● What the task requires:
Please print the rows below verbatim, starting at the line containing "Where should I click to: Click Boulogne-Billancourt" and ending at the line containing "Looking at the screenshot, I should (x=779, y=239).", with both of those lines included.
┄┄┄┄┄┄┄┄┄┄┄┄┄┄┄┄┄┄┄┄
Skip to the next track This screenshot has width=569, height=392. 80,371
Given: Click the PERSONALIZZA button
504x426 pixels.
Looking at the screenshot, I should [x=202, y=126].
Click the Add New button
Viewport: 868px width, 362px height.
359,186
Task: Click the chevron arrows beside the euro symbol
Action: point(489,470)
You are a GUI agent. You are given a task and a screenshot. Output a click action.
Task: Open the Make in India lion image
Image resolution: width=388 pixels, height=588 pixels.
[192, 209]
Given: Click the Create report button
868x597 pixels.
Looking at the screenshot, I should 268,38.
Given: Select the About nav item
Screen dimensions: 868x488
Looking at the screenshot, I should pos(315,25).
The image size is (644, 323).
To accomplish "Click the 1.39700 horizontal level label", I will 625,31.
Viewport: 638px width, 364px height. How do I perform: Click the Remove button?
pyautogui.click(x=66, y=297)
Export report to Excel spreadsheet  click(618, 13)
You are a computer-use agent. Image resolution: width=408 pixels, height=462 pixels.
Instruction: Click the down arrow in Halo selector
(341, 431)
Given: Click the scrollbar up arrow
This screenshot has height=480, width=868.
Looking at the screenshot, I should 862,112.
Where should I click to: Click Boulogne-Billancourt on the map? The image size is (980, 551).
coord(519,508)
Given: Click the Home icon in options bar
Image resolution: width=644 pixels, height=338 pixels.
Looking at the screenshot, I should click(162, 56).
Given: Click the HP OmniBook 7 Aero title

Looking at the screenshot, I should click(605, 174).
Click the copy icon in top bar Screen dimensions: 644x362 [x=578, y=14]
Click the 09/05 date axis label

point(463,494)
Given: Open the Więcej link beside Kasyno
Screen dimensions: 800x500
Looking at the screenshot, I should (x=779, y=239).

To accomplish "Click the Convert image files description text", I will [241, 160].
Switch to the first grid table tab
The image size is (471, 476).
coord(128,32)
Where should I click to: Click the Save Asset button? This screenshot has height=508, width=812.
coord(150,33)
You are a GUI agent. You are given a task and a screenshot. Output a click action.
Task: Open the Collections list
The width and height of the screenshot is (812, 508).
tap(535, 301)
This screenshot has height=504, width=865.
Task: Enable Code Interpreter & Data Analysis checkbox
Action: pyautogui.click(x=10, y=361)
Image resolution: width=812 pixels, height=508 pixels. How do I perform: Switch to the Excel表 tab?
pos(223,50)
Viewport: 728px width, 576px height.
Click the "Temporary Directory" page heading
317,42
┄┄┄┄┄┄┄┄┄┄┄┄┄┄┄┄┄┄┄┄
● Exercise solution:
Where should I click to: Click Boulogne-Billancourt on the map? The image size is (980, 551).
coord(519,508)
Given: Click the Home icon in options bar
Image resolution: width=644 pixels, height=338 pixels.
Looking at the screenshot, I should click(162, 56).
Given: Click the HP OmniBook 7 Aero title

Looking at the screenshot, I should click(605, 174).
Click the copy icon in top bar Screen dimensions: 644x362 [x=578, y=14]
Click the 09/05 date axis label

point(463,494)
Given: Open the Więcej link beside Kasyno
Screen dimensions: 800x500
Looking at the screenshot, I should (x=779, y=239).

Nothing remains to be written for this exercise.